%%

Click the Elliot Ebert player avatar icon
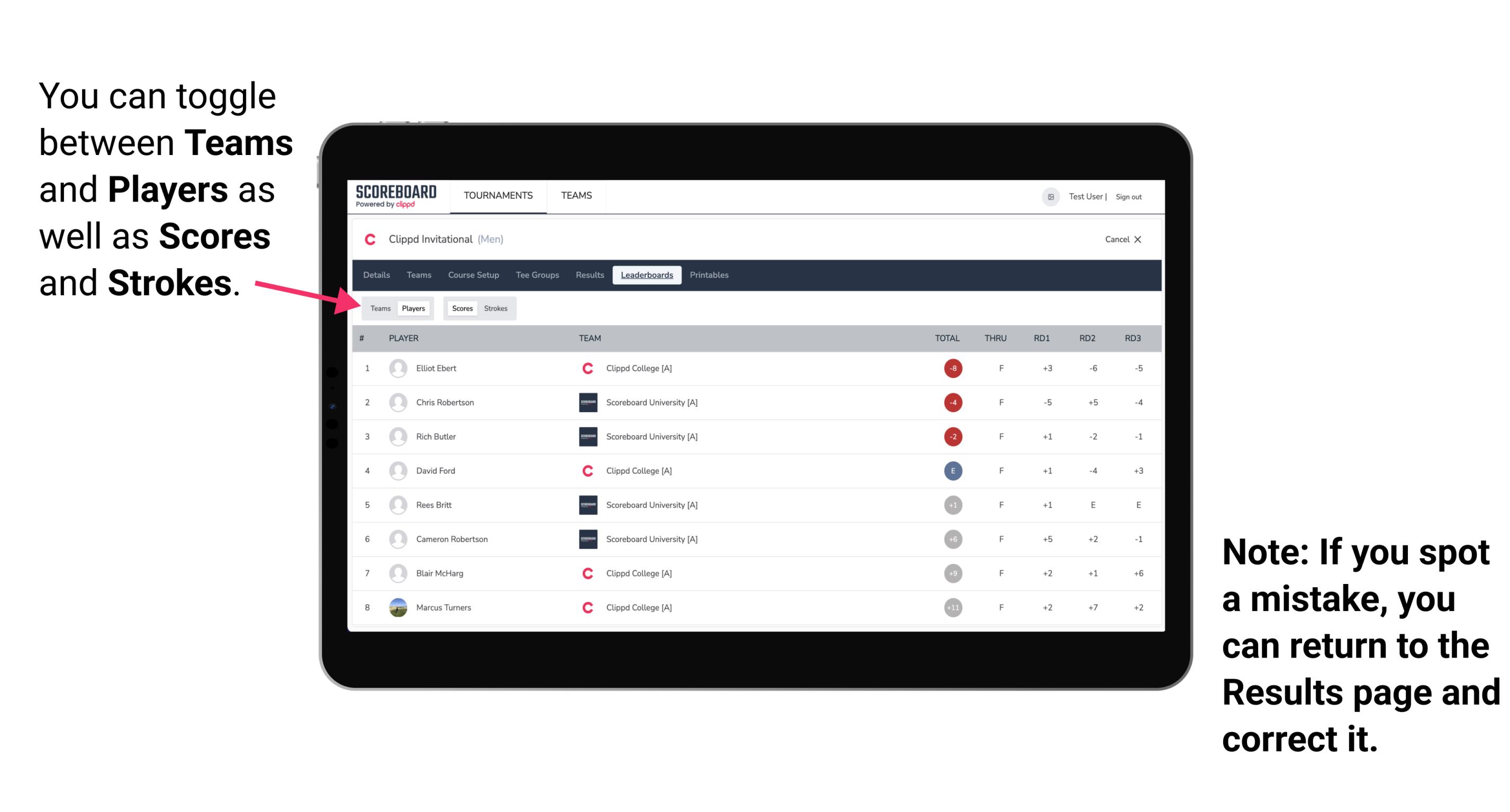Screen dimensions: 1510x812 397,368
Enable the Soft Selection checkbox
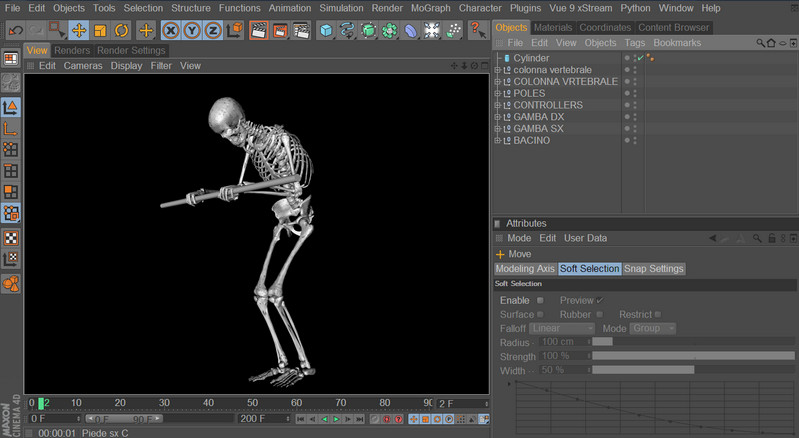Image resolution: width=799 pixels, height=438 pixels. click(x=540, y=300)
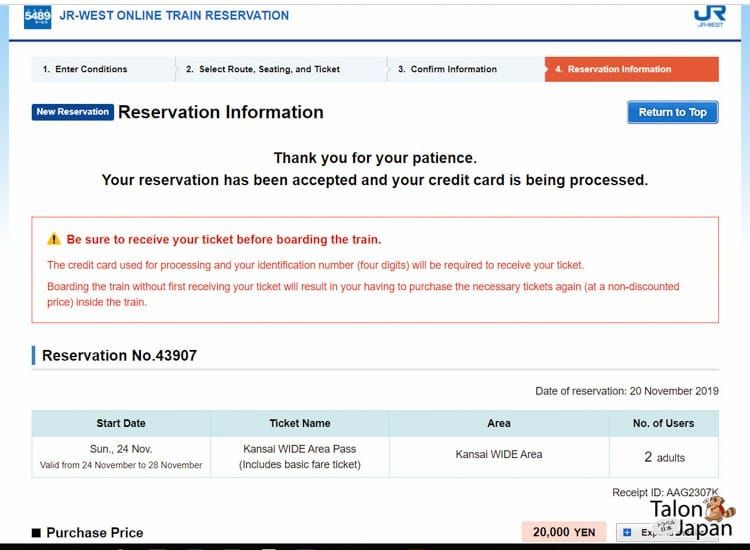Viewport: 750px width, 550px height.
Task: Click the 20,000 YEN price box
Action: [x=564, y=532]
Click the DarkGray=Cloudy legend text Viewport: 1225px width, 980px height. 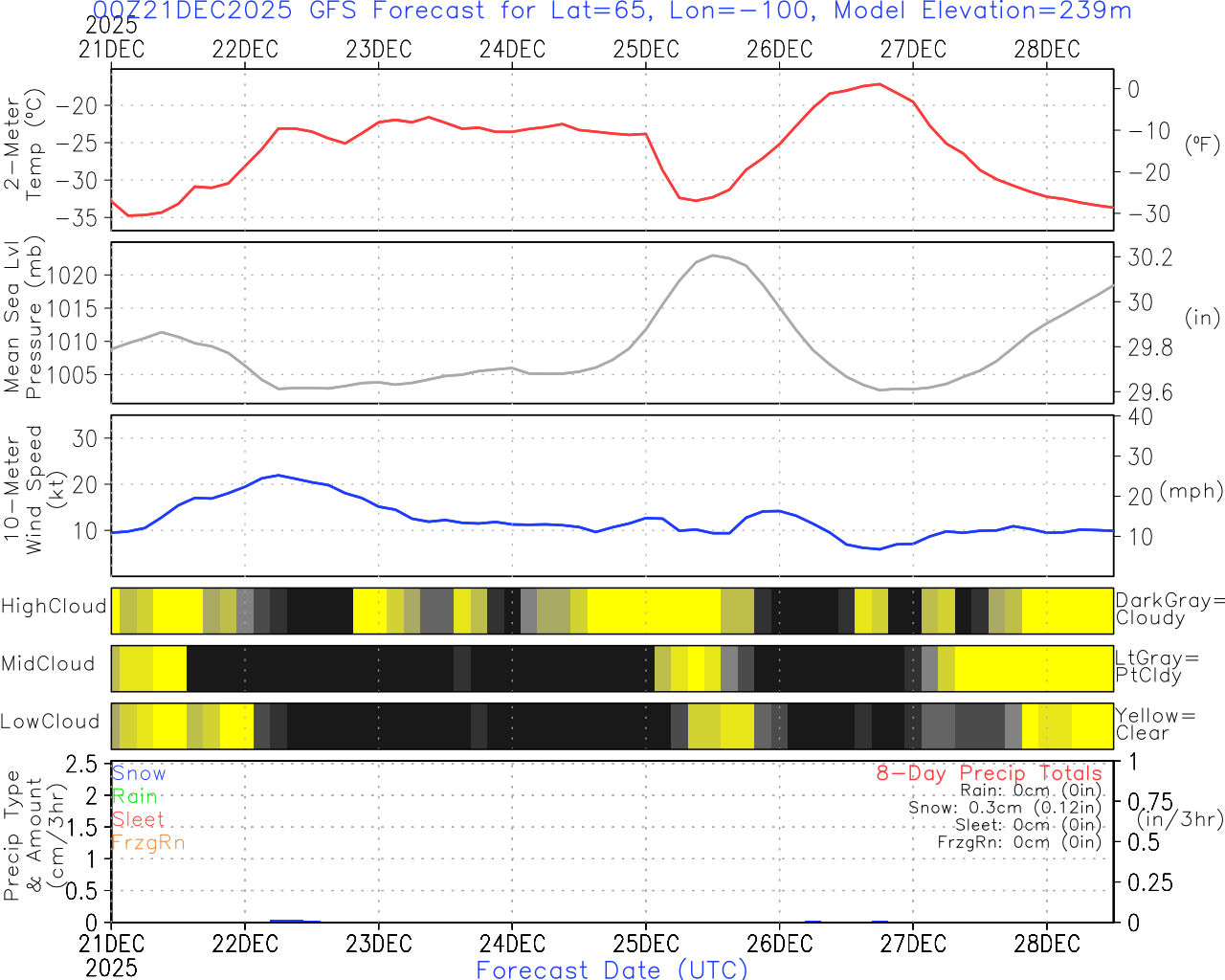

%%

PROMPT: Verbatim output of the entries is required, with each image left out.

SOLVED EXERCISE:
Click the Elliot Ebert player avatar icon
Screen dimensions: 1510x812 397,368
Enable the Soft Selection checkbox
Image resolution: width=799 pixels, height=438 pixels. click(x=540, y=300)
Viewport: 750px width, 550px height.
Task: Click the 20,000 YEN price box
Action: [x=564, y=532]
Click the DarkGray=Cloudy legend text Viewport: 1225px width, 980px height. 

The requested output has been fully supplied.